Eu acho completamente justa a apropriação pelo Tesouro Nacional. O dinheiro do Tesouro provém do meu, do seu, do nosso suado dinheirinho dos impostos que pagamentos no consumo e sobre a renda. O mesmo Tesouro, quando é forçado, por medidas aprovadas no Congresso, a conceder subsídios a PFs ou setores específicos, com abonos, renúncias fiscais ou subsídios, está tirando dinheiro do nosso bolso que poderia bancar programas sociais.
Em cinco anos, bancos triplicam o valor
Você, caro leitor, já imaginou o quanto não ganharam os bancos e instituições financeiras com o “funding deste dinheiro parado em seus caixas para fazer novos empréstimos? O site da “InfoMoney” faz hoje uma simulação de quanto rende numa aplicação conservadora como a caderneta de poupança uma aplicação de R$ 3 milhões. Ao fim de um ano, o rendimento seria de R$ 212 mil; ao fim de três anos, de R$ 683,8 mil.

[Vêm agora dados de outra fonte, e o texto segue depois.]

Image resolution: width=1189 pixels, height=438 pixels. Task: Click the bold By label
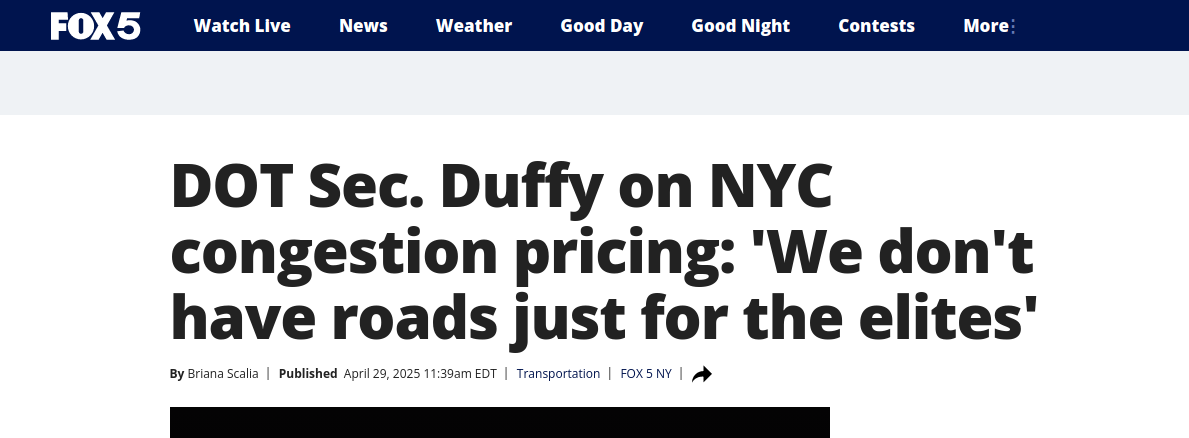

Mas o que dizer da aplicação dos recursos do SFN à taxa média de juros de 45%, apurada pelo Banco Central? Para facilitar, vamos capitalizar (pois o dinheiro não foi sacado) em cinco anos uma quantia de R$ 1 bilhão. O fator multiplicador dos juros capitalizados aponta 4,4205. Ou seja, o montante engordou para R$ 4,4205 bilhões. Então, R$ 8,6 bilhões viraram, na realidade, R$ 38 bilhões e os R$ 23,2 bilhões originais seriam R$ 102,5 bilhões.
Mesmo dando o desconto da inadimplência de 5% ao ano, o saldo seria maior do que R$ 80 bilhões. Se essa montanha ficou no caixa dos bancos e instituições financeiras rendendo juros, por que não pode ficar com o Tesouro para cobrir rombos criados pelo Congresso e para pagar a dívida pública?
O Nobel de Economia e o Brasil
O trio vencedor do Prêmio Nobel de Economia mostrou, didaticamente, como a formação dos países (por colonização e economia predominante nos primórdios) resulta em desempenho econômico-social positivo ou negativo. Vale notar que o Nobel nos últimos anos tem privilegiado estudos sobre a economia-social (em 2023, a americana Claudia Goldin ganhou pelos estudos sobre o papel das mulheres no mercado de trabalho).
Se compararmos o início da colonização dos Estados Unidos (a conquista das 13 colónias por famílias de imigrantes ingleses e irlandeses) com a do Brasil (inicialmente as capitanias hereditárias tinham conformação semelhante à das 13 colônias, conforme mapas franceses, ao contrário da marcação geométrica do litoral até a linha do Tratado de Tordesilhas, como aprendemos no ginásio), veremos que nosso tipo de colonização, por exploração de “plantations” de exportação (inicialmente cana-de-açúcar, com mão-de-obra escrava dos índios – que se rebelaram e foram substituídos por escravos africanos, utilizados em larga escala nas lavouras do café e do cacau, além da mineração - gerou uma enorme diferença de desenvolvimento.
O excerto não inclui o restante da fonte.